*Task goal*. Please count the lines in the data below that hold the word "each", and give only the number.

*Records to use*.

* * *

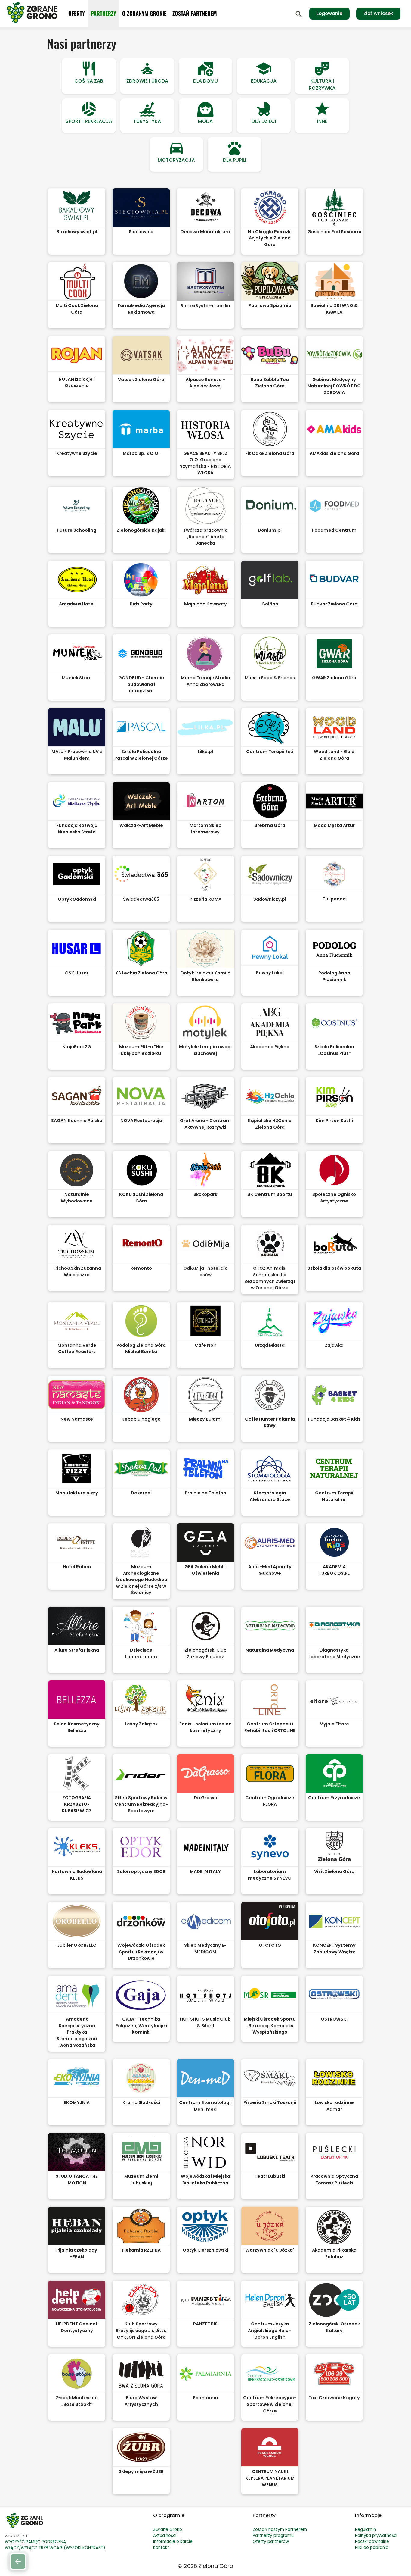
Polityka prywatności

* * *

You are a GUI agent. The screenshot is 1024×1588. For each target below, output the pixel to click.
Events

* * *

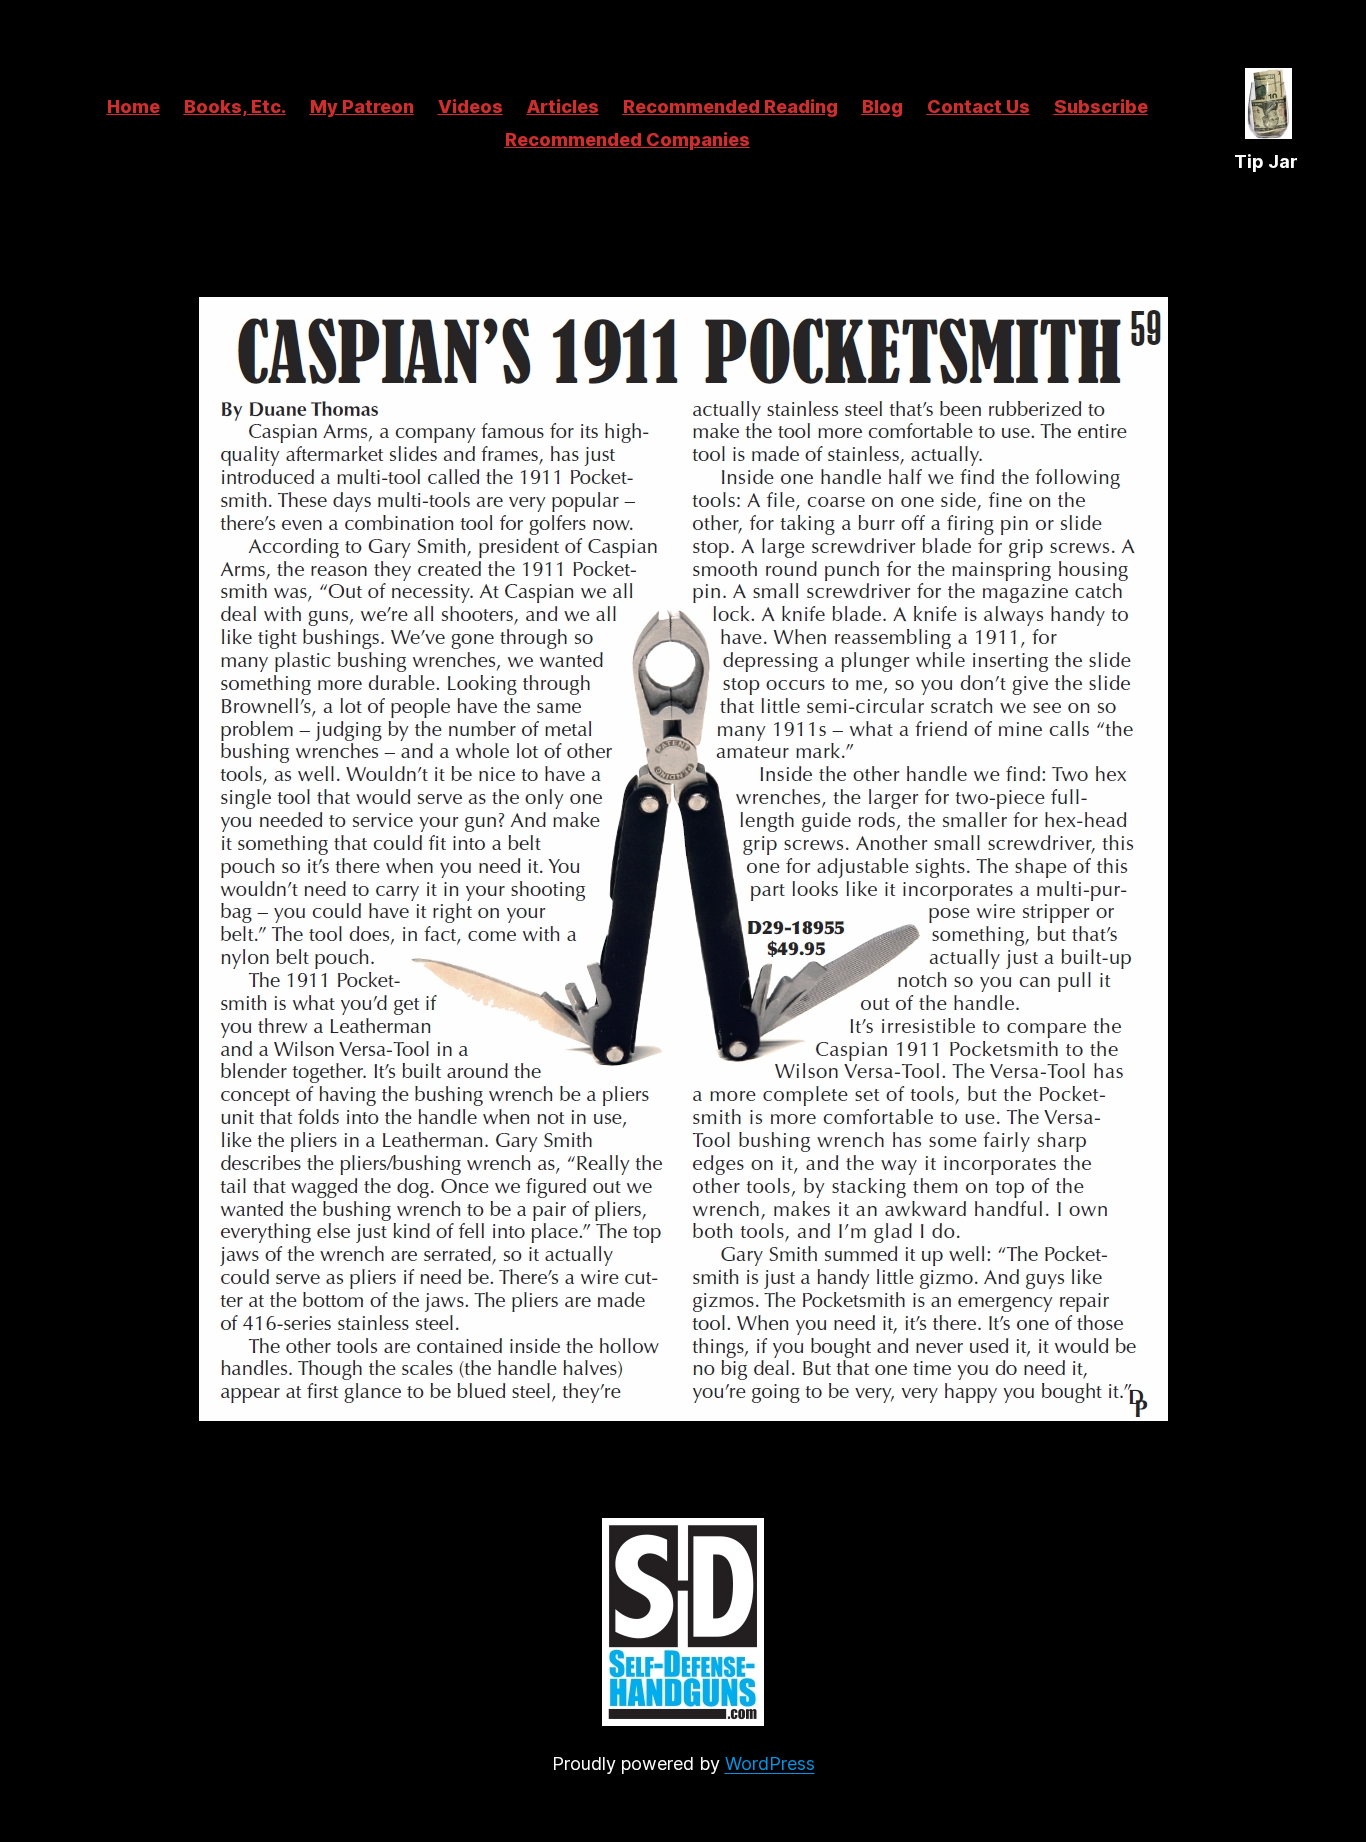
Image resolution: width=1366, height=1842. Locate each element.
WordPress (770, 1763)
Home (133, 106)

* * *

*Answer area*. 2